TAVI

TRANSCATHETER AORTIC VALVE REPLACEMENT(TAVI)

Aortic valve is the valve that connects the heart to the aorta which is the largest artery in the human body that supplies with oxygenated blood to the human body. When we talk about severe aortic valve stenosis we mean that the area of ​​this orifice is restricted from ~ 4 cm2 -which is the normal area- to less than 1 cm2. Symptoms presentation is associated with a poor prognosis (2-5 years) and requires valve replacement. After aortic valve replacement prognosis is restored to that expected for the patient’s status as if he did not suffer from aortic valve stenosis.

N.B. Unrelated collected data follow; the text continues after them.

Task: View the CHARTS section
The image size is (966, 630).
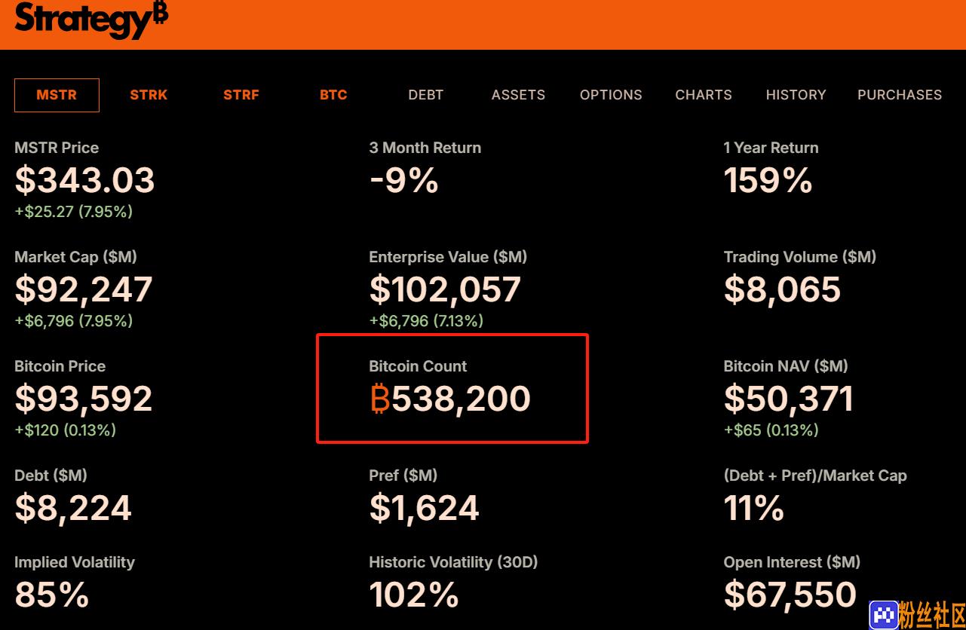Action: pos(704,95)
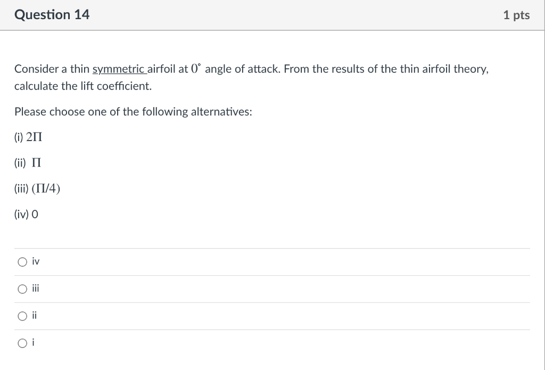Click 'Please choose one of the following alternatives' text
This screenshot has width=545, height=370.
click(x=133, y=112)
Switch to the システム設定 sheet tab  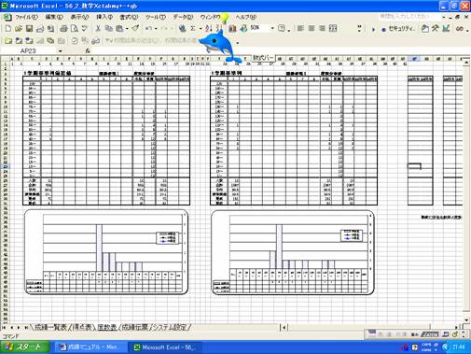coord(170,327)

Transcatheter aortic valve implantation (transcatheter aortic valve implantation -TAVI- or transcatheter aortic valve replacement -TAVR-) is a revolutionary method that was first performed in 2002 and has since proven its safety and effectiveness. TAVI is used to treat severe aortic valve stenosis. Originally it was utilized as a rescue approach that was applied only to elderly patients who could not undergo the classic “open” surgical replacement of the valve. Surgical aortic valve replacement requires a sternotomy and is performed by a heart surgeon. Extensive clinical trials over nearly two decades have shown that TAVI target populations may be expanded – progressively to younger individuals and at lower risk for surgical replacement.

How is TAVI performed?

The interventional cardiologist inserts a bioprosthetic aortic valve into the body through a peripheral artery, usually the femoral artery – located near the leg -, and then advances it into the “narrowed” (stensosed) native aortic valve. In the final step, a special expansion system is utilized, the bioprosthetic native valve (compressing the structures of the latter). The procedure, depending on each patient’s characteristics and center’s routine, can be performed under only local anesthesia and administration of mild sedation.

Bioprosthetic Devices

The first TAVI interventions urged an explosion of research and development in this field. Today we have at our disposal a range of aortic bioprosthetic “models” produced by a series of specialized biotechnology companies. Aortic bioprostheses consist of leaflets from procine or bovine pericardium and frames constructed by special metal alloys. Depending on the mechanism of their expansion, they are classified as self-expanding or balloon-expanding. They also vary in terms of availability in dimensions, their system of introduction into the human body and their size. This offers flexibility to the interventional cardiologist and the heart team who after extensive preoperative screening decide which bioprosthesis is the most appropriate for each patient.

PreProcedural Evaluation

“Failure to a plan, is a plan for failure.” TAVI procedures have simplified an -otherwise- major surgery for the patient, but not for the medical team. A successful and uncomplicated TAVI requires extensive preoperative evaluation. The patient undergoes a series of examinations such as echocardiography, coronary angiography and CT angiography. These tests enable the heart team to confirm the patient’s anatomical fitness and plan the operation: to decide if percutaneous coronary artery intervention is required – significant lesions in proximal branches are usually treated ad hoc prior to TAVI, to choose the access – ie the route from which the bioprosthesis will be introduced in the body -, to decide on the most appropriate bioprosthesis (type, size) etc.

Post-TAVI

Post interventionally, the patient remains hospitalized for a few days, initially in a unit with the possibility of increased monitoring of vital functions. General progress and increasing experience with the method has significantly reduced postoperative care from ~ 7 days which was in the first years to ~ 2-3 days today in most centers, provided that patient course is uncomplicated.

Risks

TAVI is described as a non-surgical intervention procedure, but this does not mean that it is simple one. The benefits of TAVI far outweigh the risks, but performing TAVI is a major operation with risks. These include access point complications (2 – 30%), stroke (~ 2-3%), need for a permanent pacemaker (2 – 25%), deterioration of renal function and / or acute renal failure (~ 5-6%), peri-procedural acute aortic syndrome and / or death can rarely occur. The wordwide trend is that the frequency of the majority of these complications is gradually decreasing over the years.